The team envisioned an architecture that combines natural language processing, medical imaging AI, and vector similarity search. Critically, the substantial work of image analysis and indexing would be performed in advance. When a user submits a query, the query is embedded and a vector search can return results in milliseconds. The team worked to prove this pipeline on a sample of customer imaging data and demonstrate an end-to-end scenario. Key technologies include:

MedImageInsight (MI2): Microsoft’s foundation model for medical image embeddings analyzes each image in the dataset and produces a numerical embedding (a vector representation) capturing its content/features.
BiomedCLIP: A biomedical adaptation of CLIP (which creates a joint embedding space for images and text) converts both the natural language query and any textual descriptions of images (e.g. “brain MRI axial T1 with contrast”) into vectors in the same space as the image embeddings.
FAISS (Facebook AI Similarity Search): An open-source vector database indexes all the embeddings, rapidly retrieving the nearest neighbors (most similar image vectors) to a given query vector, even in a collection of millions or billions of images.

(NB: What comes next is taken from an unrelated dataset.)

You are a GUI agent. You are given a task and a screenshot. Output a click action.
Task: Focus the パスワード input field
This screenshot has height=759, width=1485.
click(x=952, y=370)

Azure Cloud Services: The entire prototype pipeline was deployed in Azure, with model inference on images orchestrated through Azure ML and GPU acceleration applied for MI2 to handle large-scale data efficiently. For demonstration purposes, the web front-end and API operated as an Azure Web App, while images and JSON outputs were stored in Azure Blob storage or Fabric Lakehouse. This cloud-based architecture was designed to support scalability for hospital-scale datasets and enable secure web-based access for researchers.

Demo

The following demo describes functionality of the solution in greater detail.

Architecture and Data Flow

There are two phases: an offline preparation phase and an online query phase.

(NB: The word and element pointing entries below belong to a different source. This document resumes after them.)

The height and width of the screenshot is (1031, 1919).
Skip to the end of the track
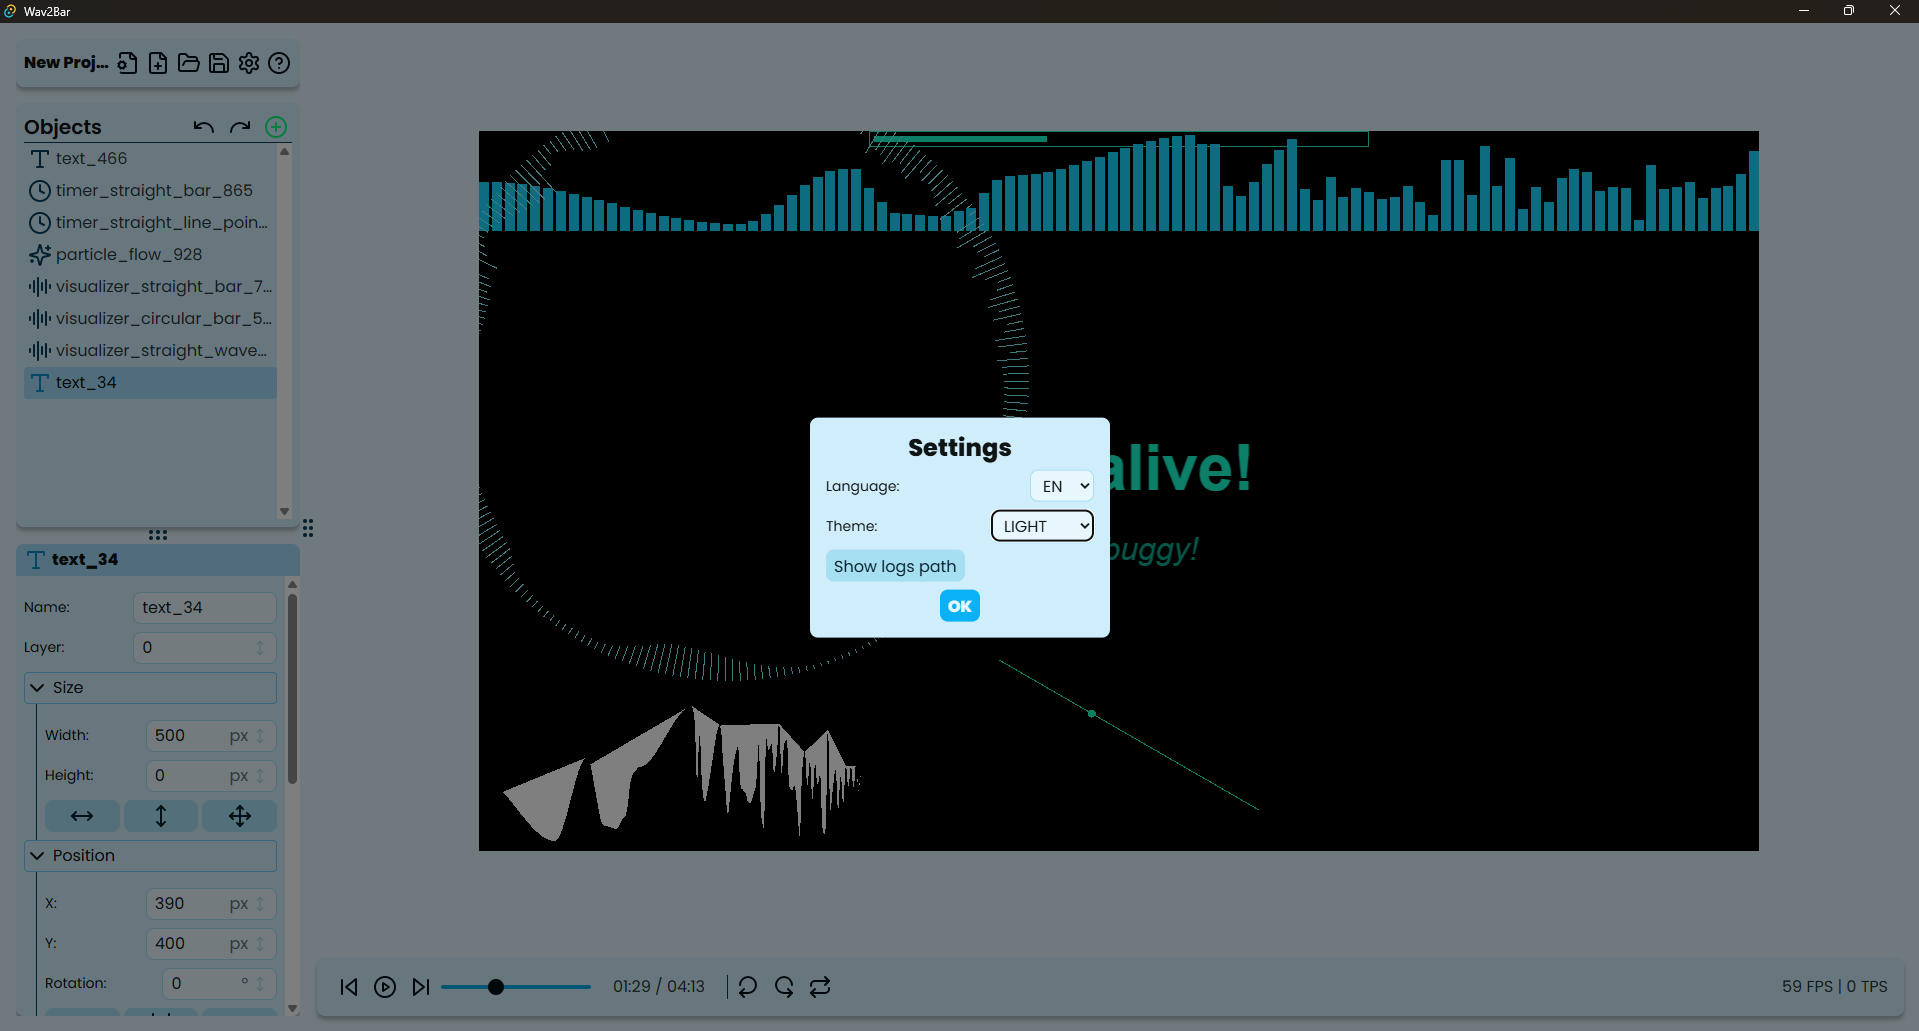(x=421, y=987)
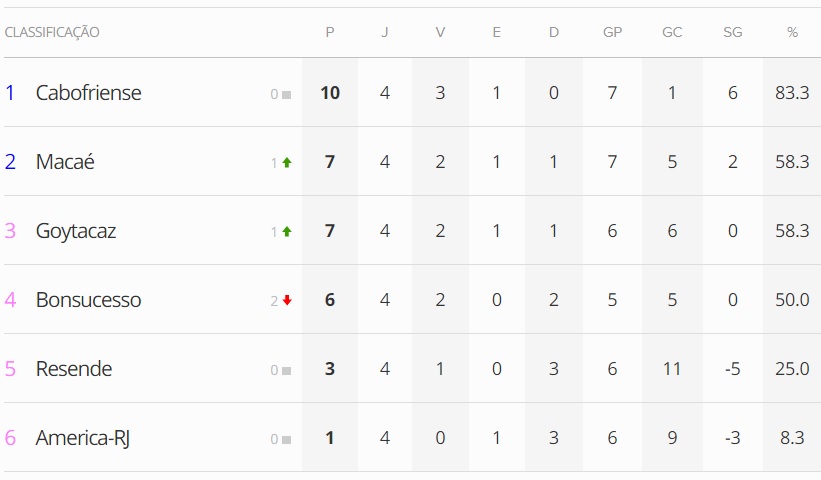Click the green up arrow beside Goytacaz
The height and width of the screenshot is (480, 821).
287,232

Healthcare Image cohort builder conceptual architecture

Offline Processing (Data Ingestion & Indexing)

Steps for processing images into an AI-friendly index needed to handle arbitrary queries efficiently.

Image ingestion: DICOM image series (e.g., MRI scans) are ingested from the hospital’s archive into an Azure Blob storage or Fabric Lakehouse. This could be many thousands of images, potentially in PETABYTES of data.
Image embedding MedImageInsight (MI2): Each image series is passed through the MI2model to generate a numeric image embedding. MI2, trained on multimodal medical images, condenses an image’s visual content (anatomy, modality, etc.) into a vector (e.g. 1024-dimensional). In parallel, a custom exam parameter detection pipeline uses MI2 classifiers to infer properties like orientation (axial/coronal), body region (brain/abdomen), contrast usage, etc., for each series.
Text embedding (BiomedCLIP):For each image series, the system generates a short textual description using available metadata and AI-derived labels, for example: “brain MRI, axial plane, T1 post-contrast.” This description, along with any report text, if available, is then processed by the BiomedCLIP text encoder to produce a corresponding text embedding. Now the image has two vector representations: one from the image itself (MI2) and one from textual/contextual data.
Joint indexing (FAISS): All image and text embeddings are stored in a FAISS index — essentially, a specialized database for high-dimensional vectors. To allow joint image-text search, the embeddings map images and their descriptive text to nearby points in the vector space using techniques like model fine-tuning to achieve alignment. A comprehensive metadata JSON containing patient ID, study date, modality, plus the AI-inferred tags is prepared alongside the FAISS index to allow filtering and display of cohort details later.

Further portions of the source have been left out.